Regular exudation of damp sweat is one condition that cannot be treated; exudation of oily sweat is a second; and condensed sweat like pearls is a third.

9

People with forgetfulness suddenly forget things, whereby despite exercising their upmost capacity, their thought cannot be recalled. They may have begun doing something and be unable to finish it, or while talking they may not know how to start or finish their sentence, and this all relates to the heart and spleen channels. This may come about due to too many thoughts and concerns injuring the heart and causing depletion and dispersion of blood, such that the spirit does not maintain its residence; or by injury to the spleen leading to severe expenditure of stomach qì, where there has been deep apprehension. These two circumstances both cause people to suddenly forget things. The reasons are that the heart produces blood, and due to blood deficiency it is unable to nourish its own self; or when fluids settle and the qì becomes stagnant, phlegm forms, and qì already being stagnant the spleen is unable to find relief, and that is how this forgetfulness comes to be.

10

While the great majority of instances of fatigue in males find their origin in injury of the essence, fatigue in females begins with amenorrhea. Amenorrhea brings about fatigue, usually because accrued thoughts and worry inhibit the heart, and when the heart is injured, blood revolts entirely, and the fluid of the menses immediately stops. With the organ of fire having become diseased, it is not able to nourish its son [the earth, or spleen], and thus the individual is unable to indulge in food. Spleen deficiency in turn imparts debility on to the metal [lung], and subsequently gives rise to coughing. When kidney water is exhausted, there ceases to be satiety of wood qì, leading to great anger and rage, and emaciation of the four limbs. Passing on through all five organs like this, the condition is most difficult to treat.
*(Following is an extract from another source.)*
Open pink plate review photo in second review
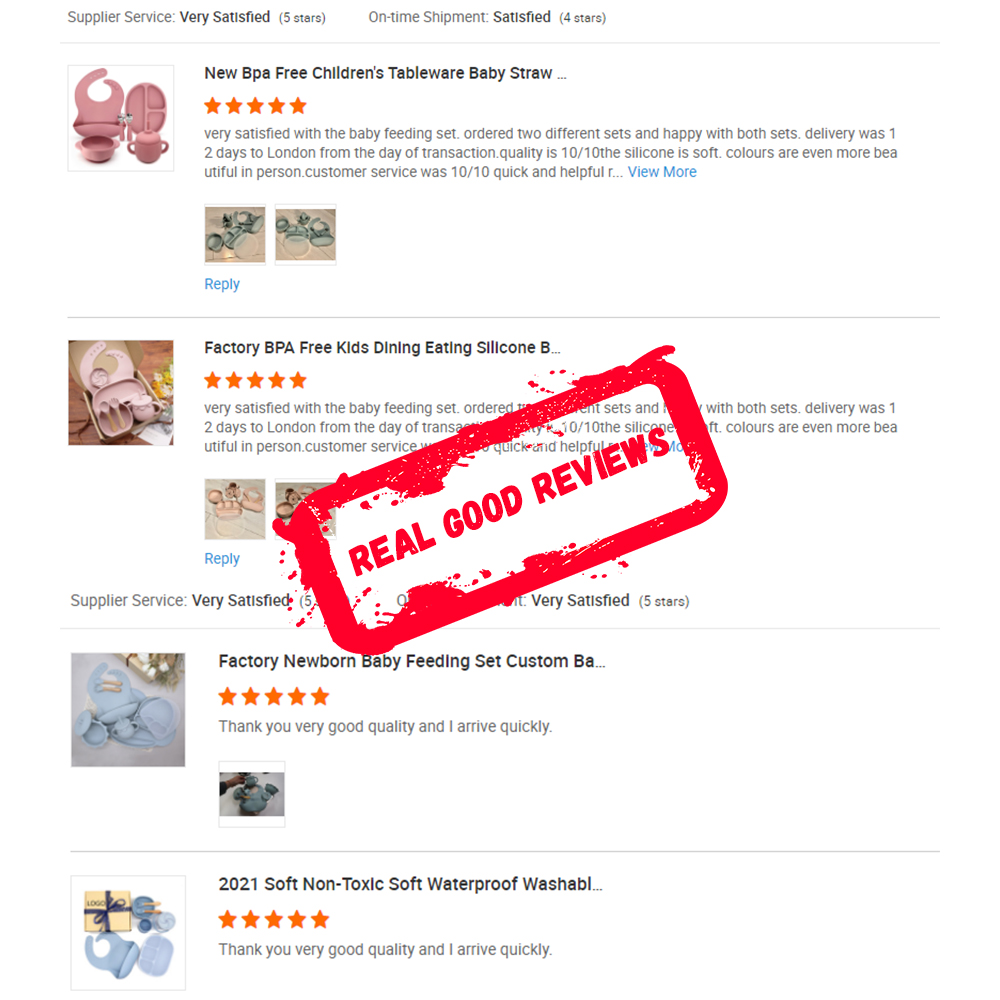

Then there is the instance of [the physician] reckoning there to be blood heat, and thus using cooling medicinals to rectify it, or reckoning there to be cold blood, and hence using hot medicinals to move it. Especially when not cognisant that the menstrual blood is already reduced, this response can gradually cause a loss of freeflow, leading the flesh and bones of the hands and feet to become irritable and sore, bit by bit ensuring the advancement of emaciation, and occurrence of tidal fever. The pulse is felt as minute and rapid, because yīn and blood are insufficient, while yáng is able to establish superiority, so water cannot overcome fire, resulting in fire scorching and water dripping. It is appropriate to nourish yīn and blood for the above, being cautious not to use medicinals to induce movement.

 

Reference


Gōng X. Enduring Medical Observations. Beijing: China Chinese Medicine and Herb Publishing House; 1997.